PAGE
━━━━━━━━━━━━━━━━━━━━━━━━━━━━━━

Piling into a pub at the crack of 11am, The Hack studiously surveys the pumps and finally orders an entirely random Real Ale, declaring - not for the first time - that he can really taste the hops. Meanwhile, The Driver is still operating on British Lager Time and joins me in a fruity pint of fizzy piss. It s early August and such is the overlap of the sporting seasons that England are still embroiled in a Test Match with Pakistan. Watching it on the big screen, they are already a couple of wickets down when a familiar face strolls past the pub window. It is Howie, a CAMRA Man of some repute who stands back and to my left on The Harry McNally Terrace. Tempting him in, he joins us for a swift half of swill, and explains that he saw The Damned in Carlisle the night before, a fortuitous piece of scheduling that sees him hit the Toon in plenty of time for supping, or drinking as it s more commonly known. Mildly impressed to learn that we have flown here, he sups up and fucks off.
Claiming some local knowledge due to a stint at Durham University, The Driver leads us in concentric circles until we find somewhere that serves a full English breakfast, replete with craft beer, whatever that is. Somehow, The Hack has never been to Newcastle before, and while shovelling a burger into his maw he expresses his horror at the amount of fat people in evidence, something that may be related to the astonishing number of Greggs, which has its headquarters in Newcastle. Apparently, at night they have bouncers on the doors, presumably lest a scuffle should break out over the last steak slice.
With still hours until kickoff we watch half a Scottish match in another pub, and then head for the river, basking in the heat outside a rammed Pitcher Piano. It s next to the Gateshead Millennium Bridge, on the other side of which lies our destiny. The match suddenly appears in jeopardy when the bridge is cleared and proceeds to slowly tilt on its axis to let a pleasure craft through. The boat then has to immediately turn round and come back, as the next bridge is impassable, rendering the entire exercise a massive waste of effort and money that, more importantly, has cost us valuable drinking time.

━━━━━━━━━━━━━━━━━━━━━━━━━━━━━━

(Entries for locating text and elements)
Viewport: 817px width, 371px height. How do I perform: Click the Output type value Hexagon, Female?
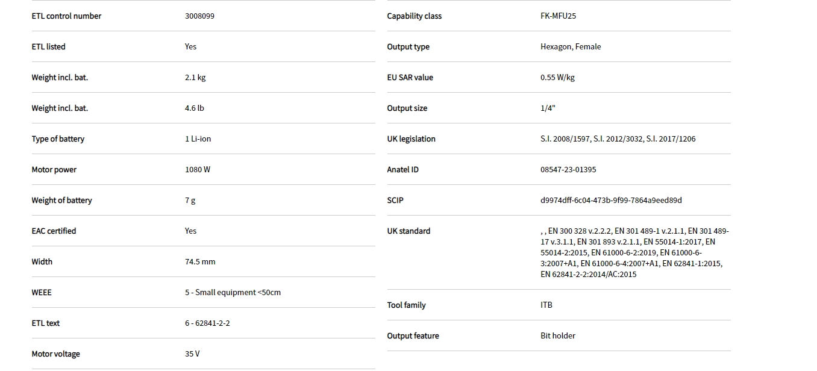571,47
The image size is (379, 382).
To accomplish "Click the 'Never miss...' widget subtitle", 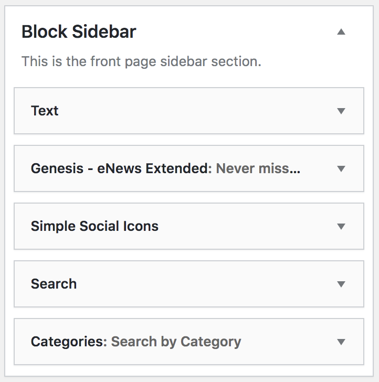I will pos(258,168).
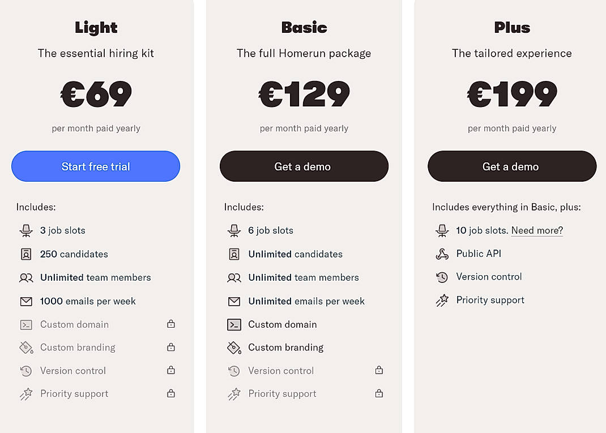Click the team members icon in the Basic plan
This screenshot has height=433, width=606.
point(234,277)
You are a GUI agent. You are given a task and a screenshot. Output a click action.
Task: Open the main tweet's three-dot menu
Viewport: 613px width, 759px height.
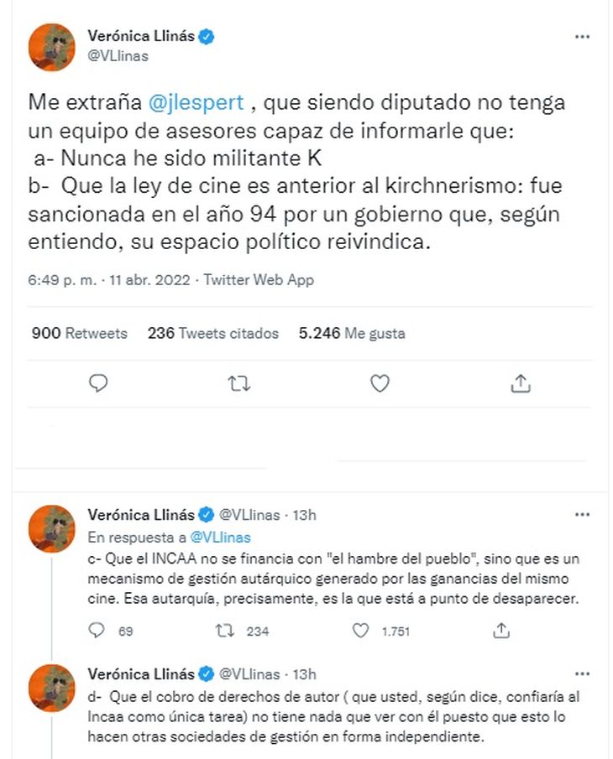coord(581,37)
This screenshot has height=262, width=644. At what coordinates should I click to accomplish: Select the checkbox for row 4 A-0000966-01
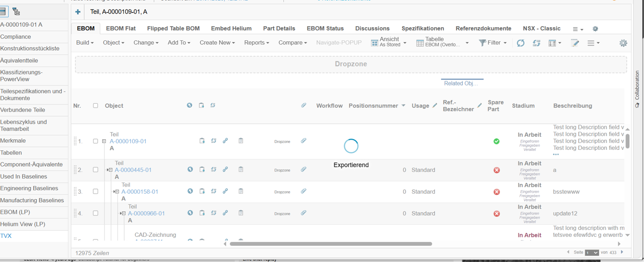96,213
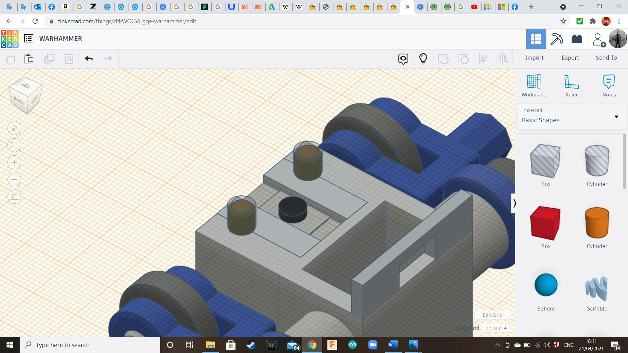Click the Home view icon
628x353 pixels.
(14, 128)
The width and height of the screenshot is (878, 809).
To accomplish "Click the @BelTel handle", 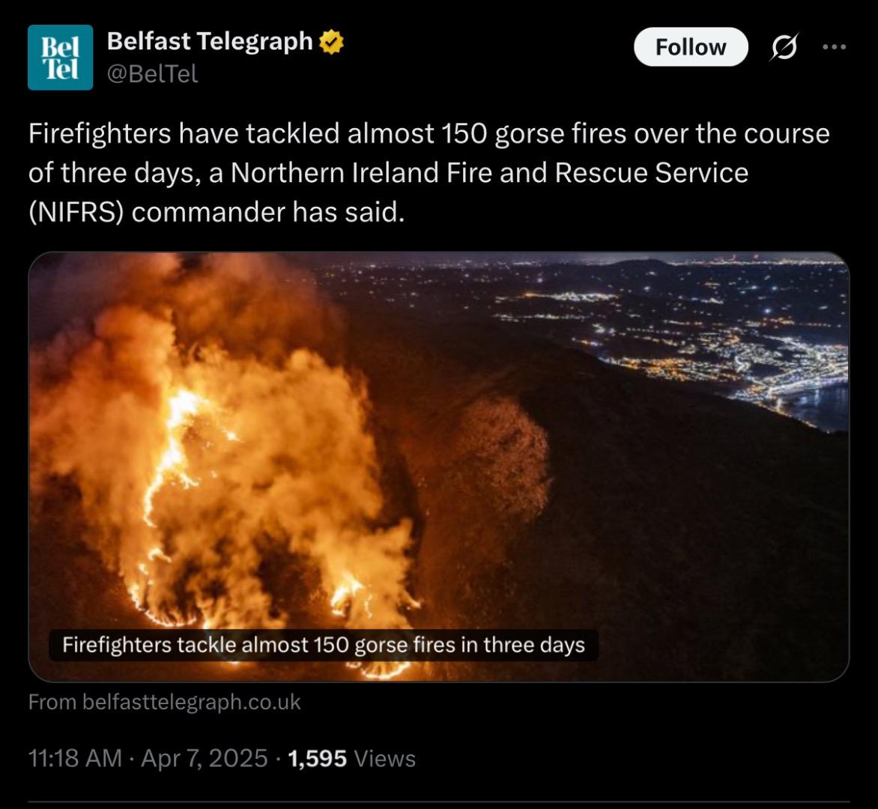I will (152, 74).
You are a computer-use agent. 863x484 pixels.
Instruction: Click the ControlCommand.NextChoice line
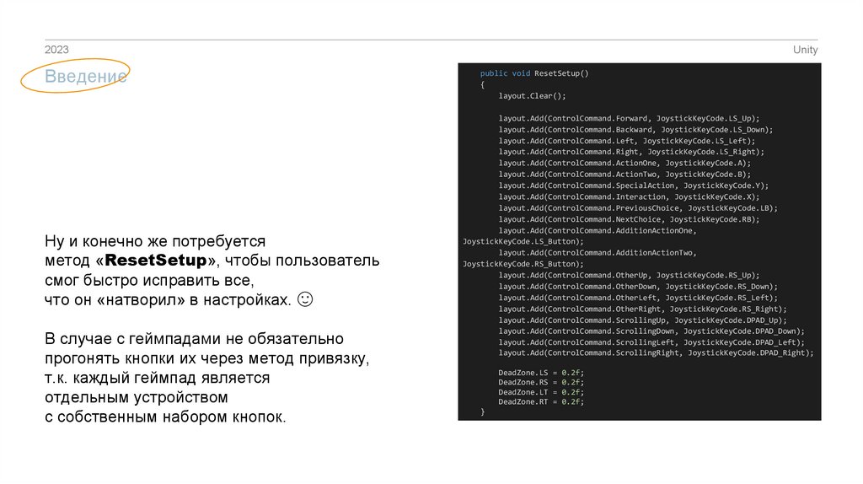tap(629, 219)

━━━━━━━━━━━━━━━━━━━━━━━━━━━━━━

TO BE DONE
Summarize the account of the day in Newcastle in three sentences. The records are material apart from the account of the day in Newcastle.

OUTPUT FOR THIS TASK
At 11am the group drinks in a pub while watching England's Test Match with Pakistan, and Howie, a CAMRA man who saw The Damned in Carlisle the night before, joins them briefly for a half. The Driver then leads them to a place serving a full English breakfast, where The Hack, on his first visit to Newcastle, remarks on the number of fat people and the many Greggs shops. Later, outside the Pitcher Piano, they watch the Gateshead Millennium Bridge tilt to let a pleasure craft through, only for the boat to turn back at the next bridge, which costs them drinking time.